## BEGIN

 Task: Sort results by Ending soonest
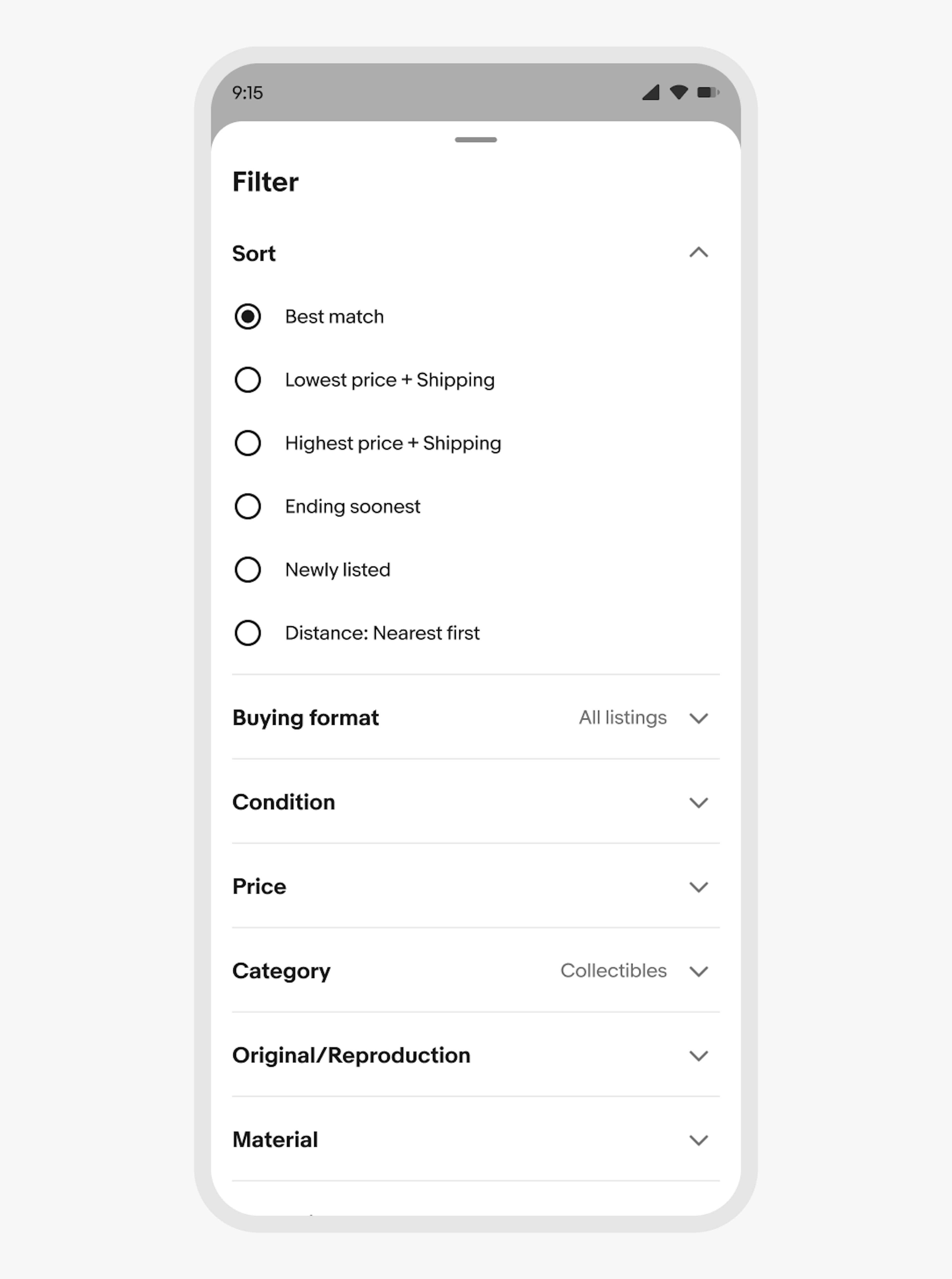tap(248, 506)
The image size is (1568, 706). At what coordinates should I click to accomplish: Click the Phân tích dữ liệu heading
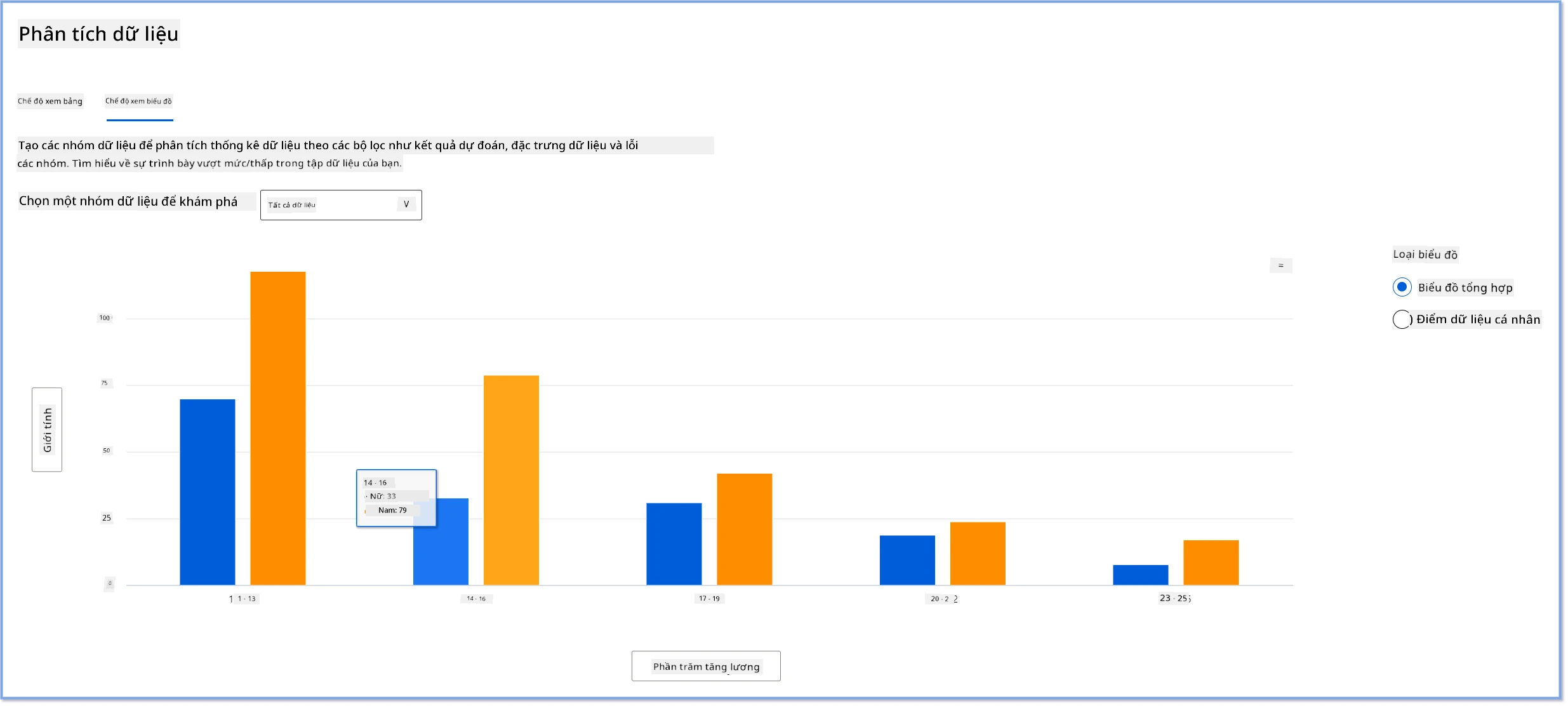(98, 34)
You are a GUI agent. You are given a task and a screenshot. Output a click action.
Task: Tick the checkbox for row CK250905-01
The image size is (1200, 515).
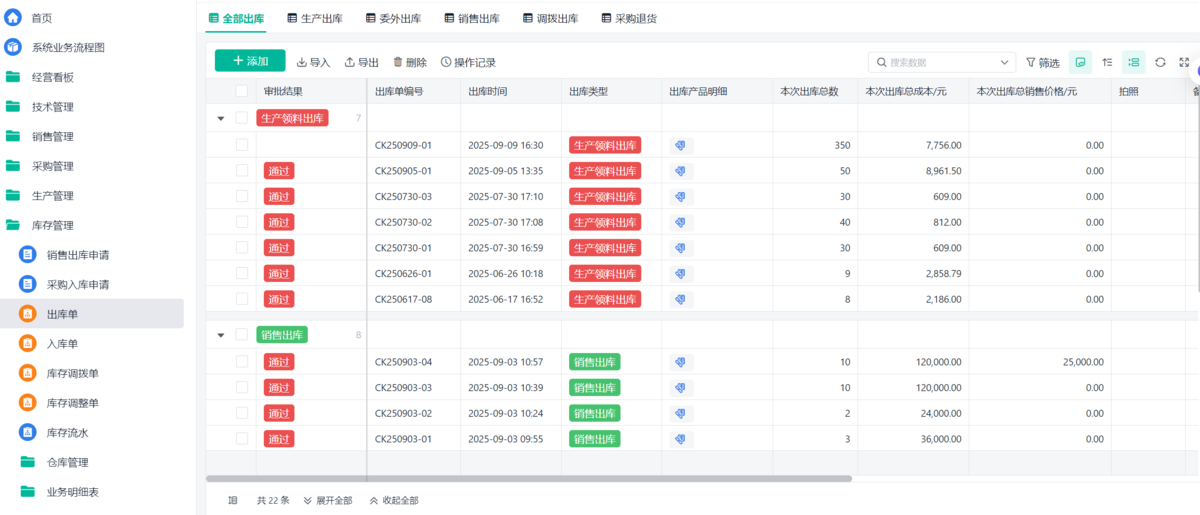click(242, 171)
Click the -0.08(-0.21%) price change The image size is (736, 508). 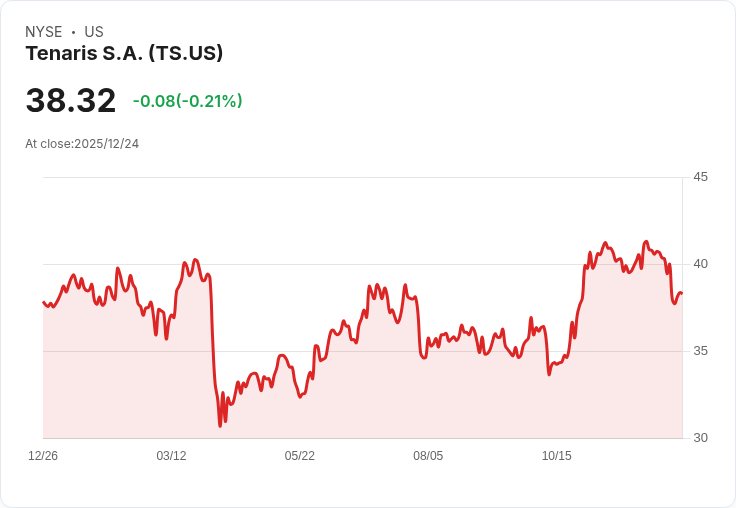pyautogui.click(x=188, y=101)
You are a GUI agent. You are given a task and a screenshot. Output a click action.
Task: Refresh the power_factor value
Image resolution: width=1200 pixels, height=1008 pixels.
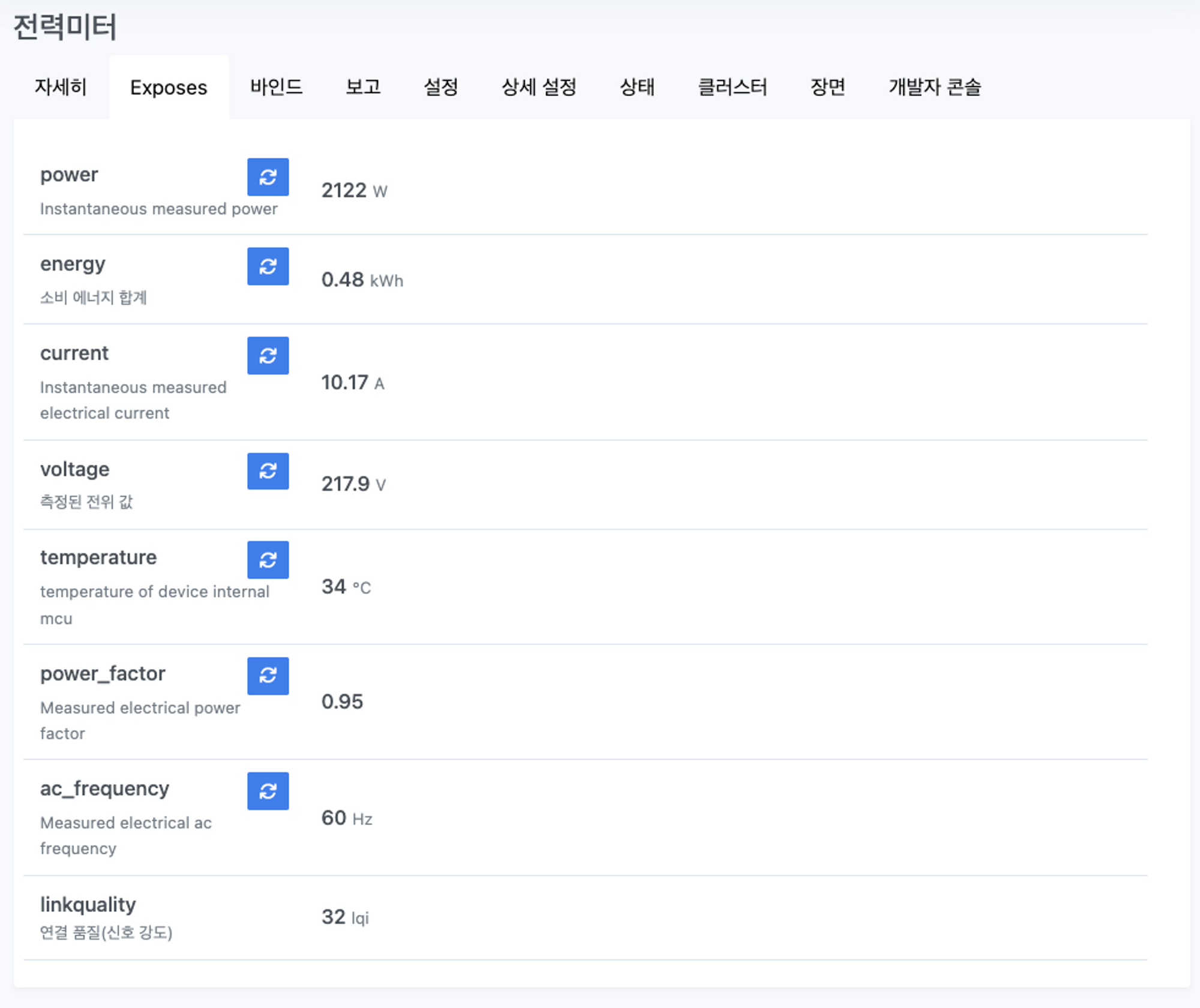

## END

In the rows from the first one through the line containing "click(242, 171)", rename "image size" to "image dimensions" and leave everything else unchanged. Give back only those rows, without the pictures.

## REPLY
 Task: Sort results by Ending soonest
tap(248, 506)
The image dimensions is (1568, 706). At what coordinates should I click to accomplish: Click the Phân tích dữ liệu heading
(98, 34)
You are a GUI agent. You are given a task and a screenshot. Output a click action.
Task: Tick the checkbox for row CK250905-01
The image dimensions is (1200, 515).
click(242, 171)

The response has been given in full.